14 March 2015 – The United Nations announced today that it is taking all necessary steps to respond to the catastrophic impacts of a devastating tropical cyclone that affected most of Vanuatu over the past two days.

“A disaster of this magnitude has not been experienced by Vanuatu in recent history – particularly in terms of the reach of the potential damage and the ferocity of the storm,” said Sune Gudnitz, Head of the Office for the Coordination of Humanitarian Affairs (OCHA) Regional Office for the Pacific in a statement to the press.

Tropical Cyclone Pam slammed into Vanuatu’s capital Port Vila, on Efate island, as an extremely destructive Category 5 cyclone yesterday evening. Winds are estimated to have reached 250kmph with gusts peaking at around 320kmph, causing damage to infrastructure, impacting services such as electricity and leaving debris strewn across the capital.
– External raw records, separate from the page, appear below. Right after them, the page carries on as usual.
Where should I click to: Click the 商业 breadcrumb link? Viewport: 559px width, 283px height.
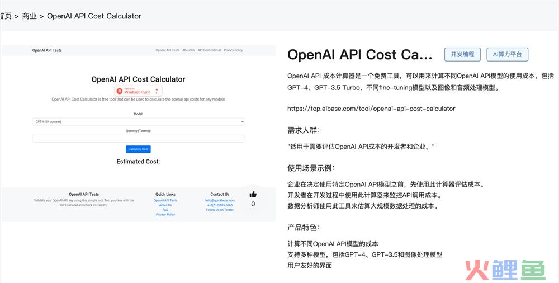[29, 16]
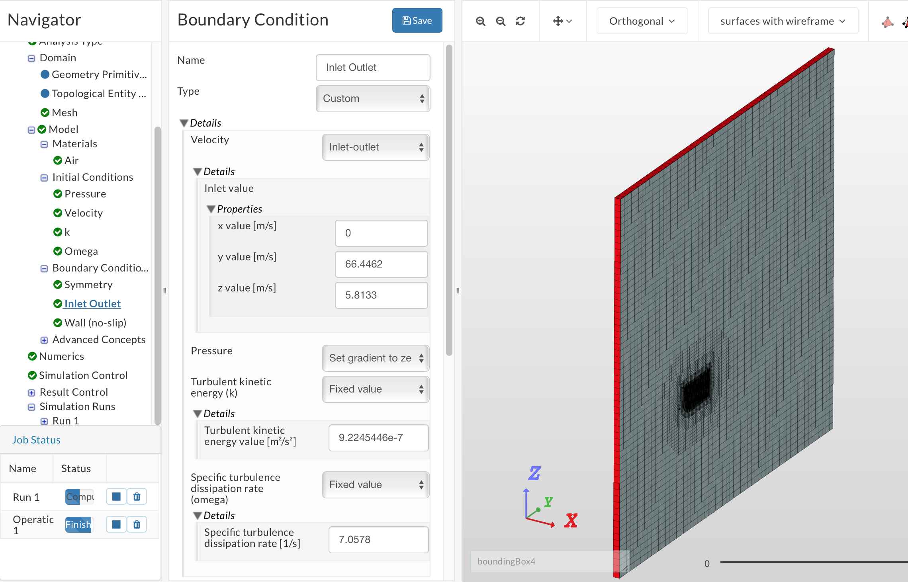
Task: Collapse the Model tree node
Action: [31, 130]
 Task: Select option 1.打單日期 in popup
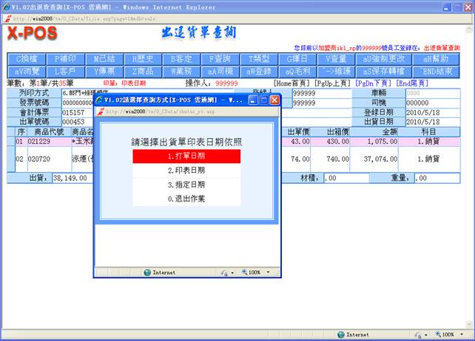186,156
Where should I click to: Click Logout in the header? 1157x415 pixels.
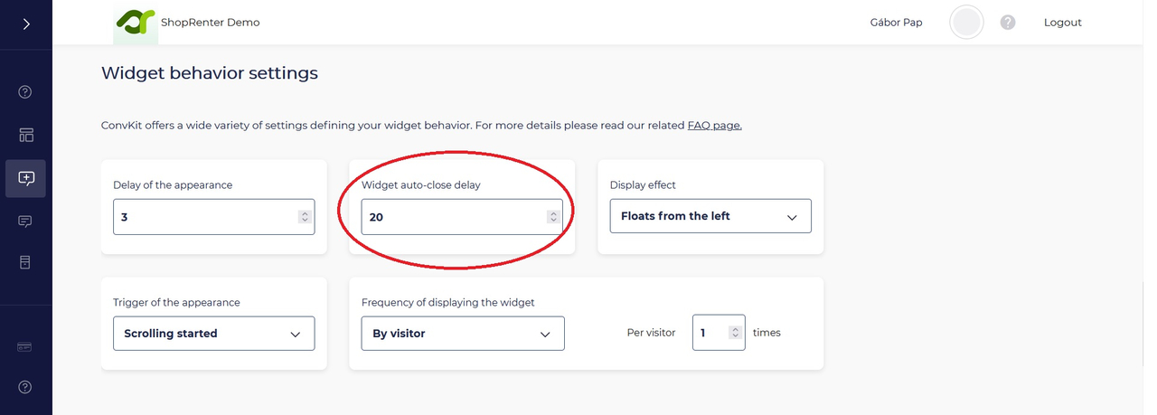1062,23
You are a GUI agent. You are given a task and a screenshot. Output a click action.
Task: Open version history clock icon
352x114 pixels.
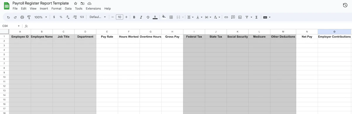pyautogui.click(x=345, y=5)
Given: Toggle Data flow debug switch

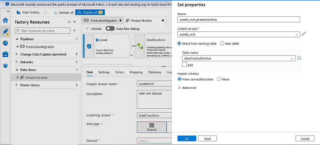Looking at the screenshot, I should pyautogui.click(x=110, y=29).
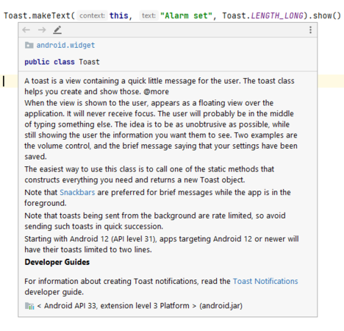The width and height of the screenshot is (344, 331).
Task: Click the pencil edit source icon
Action: coord(57,30)
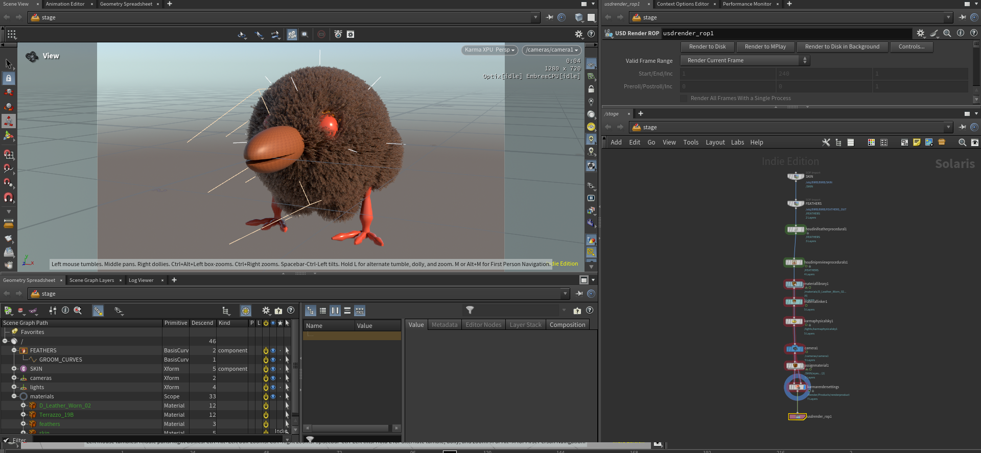Viewport: 981px width, 453px height.
Task: Collapse the materials tree item
Action: [14, 396]
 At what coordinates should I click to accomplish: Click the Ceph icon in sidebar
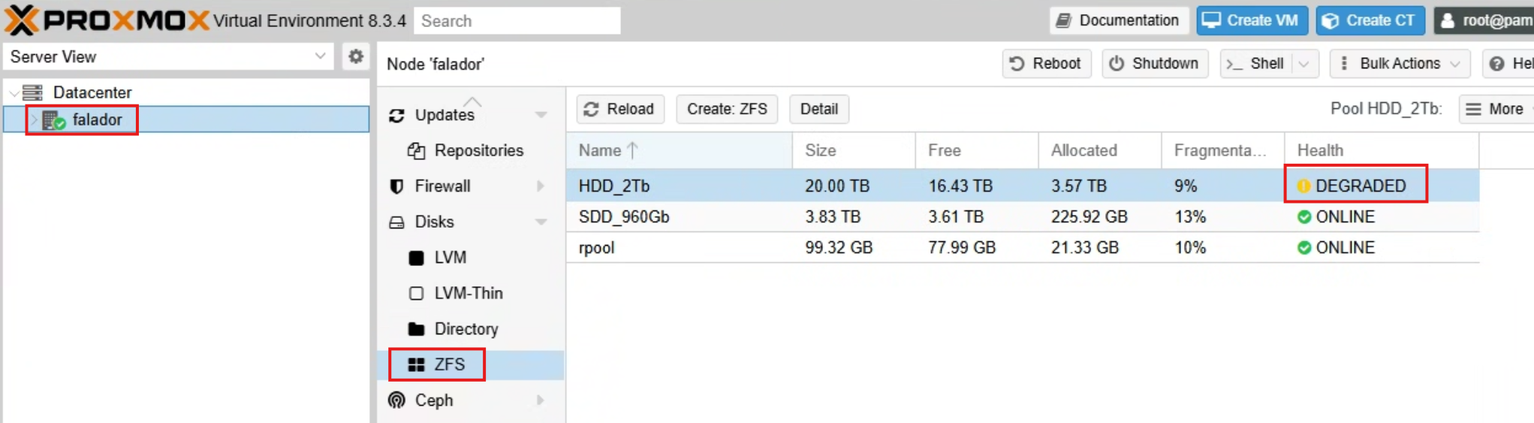tap(396, 400)
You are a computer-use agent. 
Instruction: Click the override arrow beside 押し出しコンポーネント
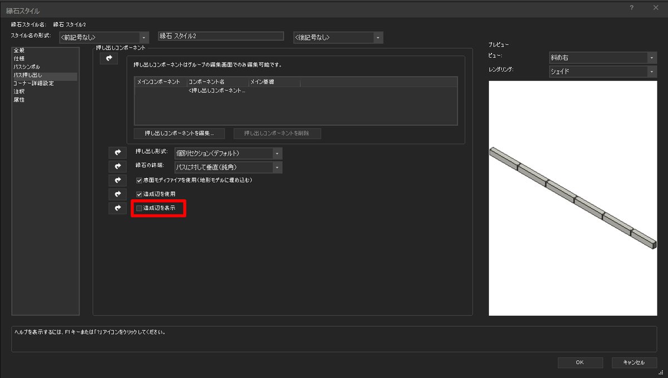coord(110,58)
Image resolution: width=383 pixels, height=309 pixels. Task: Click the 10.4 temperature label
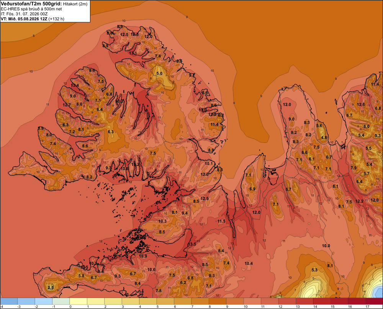click(249, 263)
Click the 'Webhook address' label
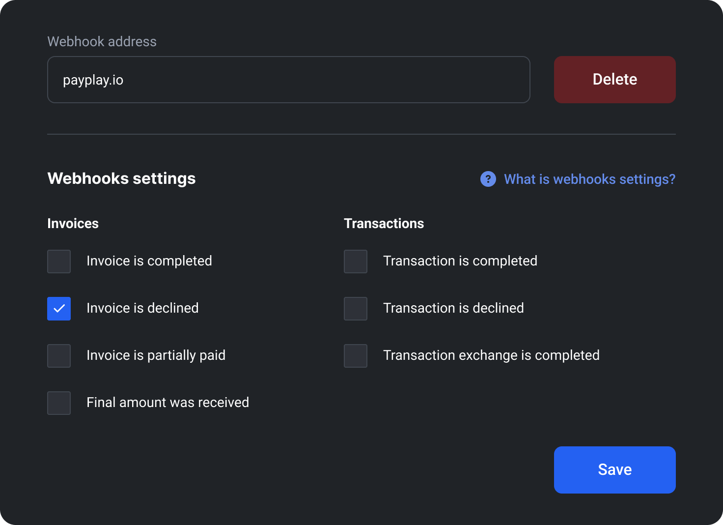The image size is (723, 525). (x=102, y=41)
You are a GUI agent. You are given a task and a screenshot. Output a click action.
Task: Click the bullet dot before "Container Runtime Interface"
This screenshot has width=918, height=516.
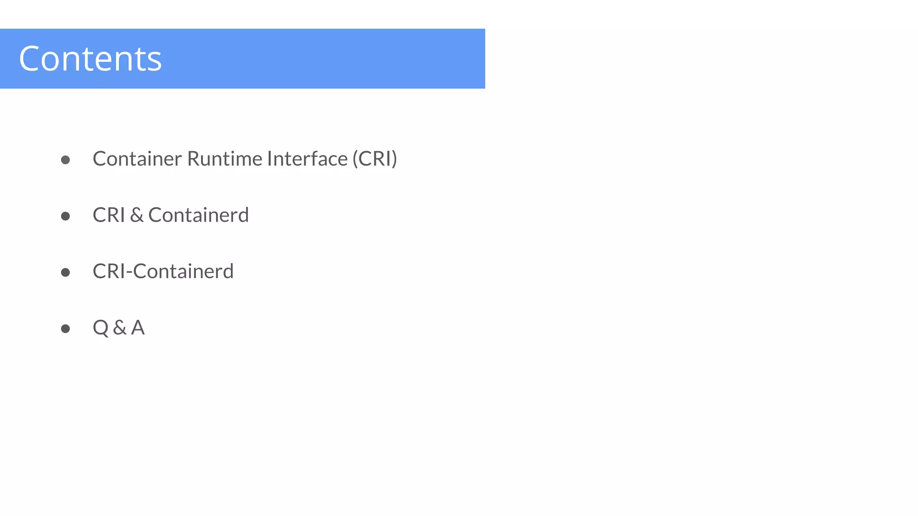[65, 160]
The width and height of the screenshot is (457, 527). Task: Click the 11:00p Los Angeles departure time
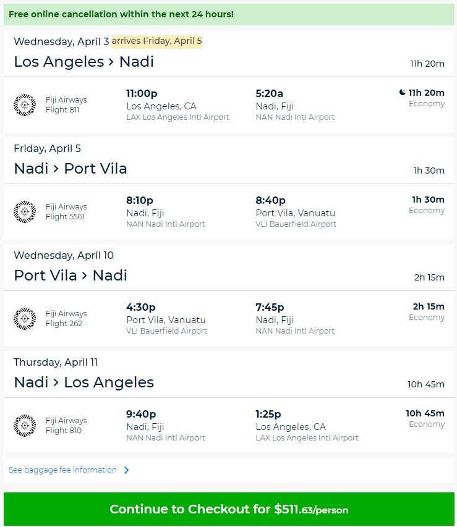point(142,93)
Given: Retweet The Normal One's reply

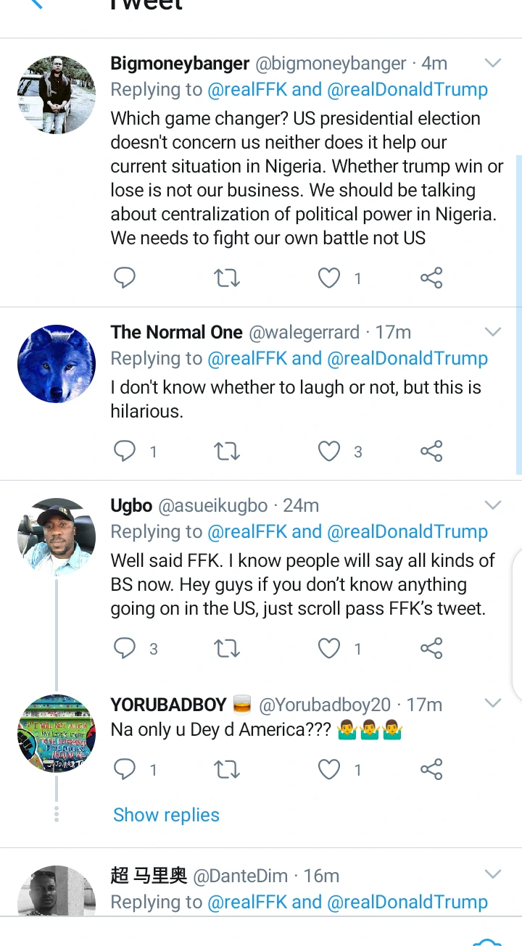Looking at the screenshot, I should click(x=227, y=452).
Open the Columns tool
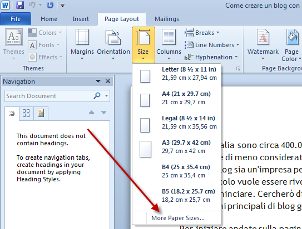The image size is (302, 229). click(x=169, y=44)
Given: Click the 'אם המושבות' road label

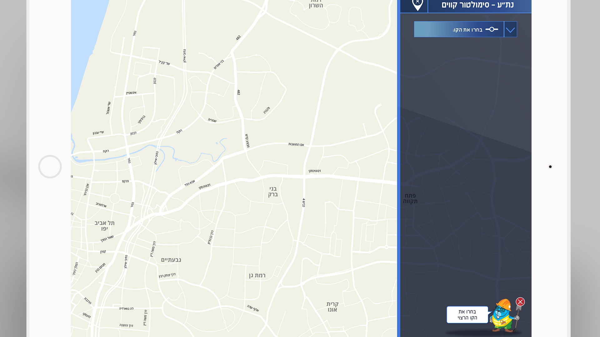Looking at the screenshot, I should pos(296,144).
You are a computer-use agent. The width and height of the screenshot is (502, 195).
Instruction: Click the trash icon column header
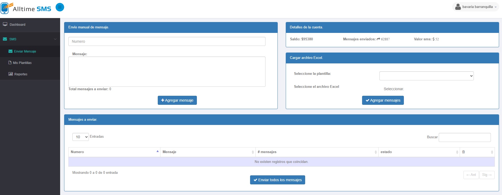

“While we have no official reports of the damage the cyclone caused, the Pacific Humanitarian Team is ready to support a government-led response to a worst-case scenario,” Ms. Sune added.

The Vanuatu Government has not yet issued a formal request for international assistance. It has, however, accepted OCHA’s offer to deploy staff to support the coordination of the response. A UN Disaster Assessment and Coordination (UNDAC) team is expected arrive in Port Vila tomorrow evening. OCHA will also deploy three staff with information management, public information and humanitarian coordination expertise tomorrow as well.

Other humanitarian partners, such as the International Federation of Red Cross and Red Crescent Societies (IFRC), United Nations Children’s Fund (UNICEF) and Office of the United Nations High Commissioner for Refugees are also supporting critical areas such as shelter, water, sanitation and hygiene, and protection.

The Pacific Humanitarian Team (PHT) coordinates expert human and resources regionally and globally should the impacts of a disaster exceed a government’s capacity to respond.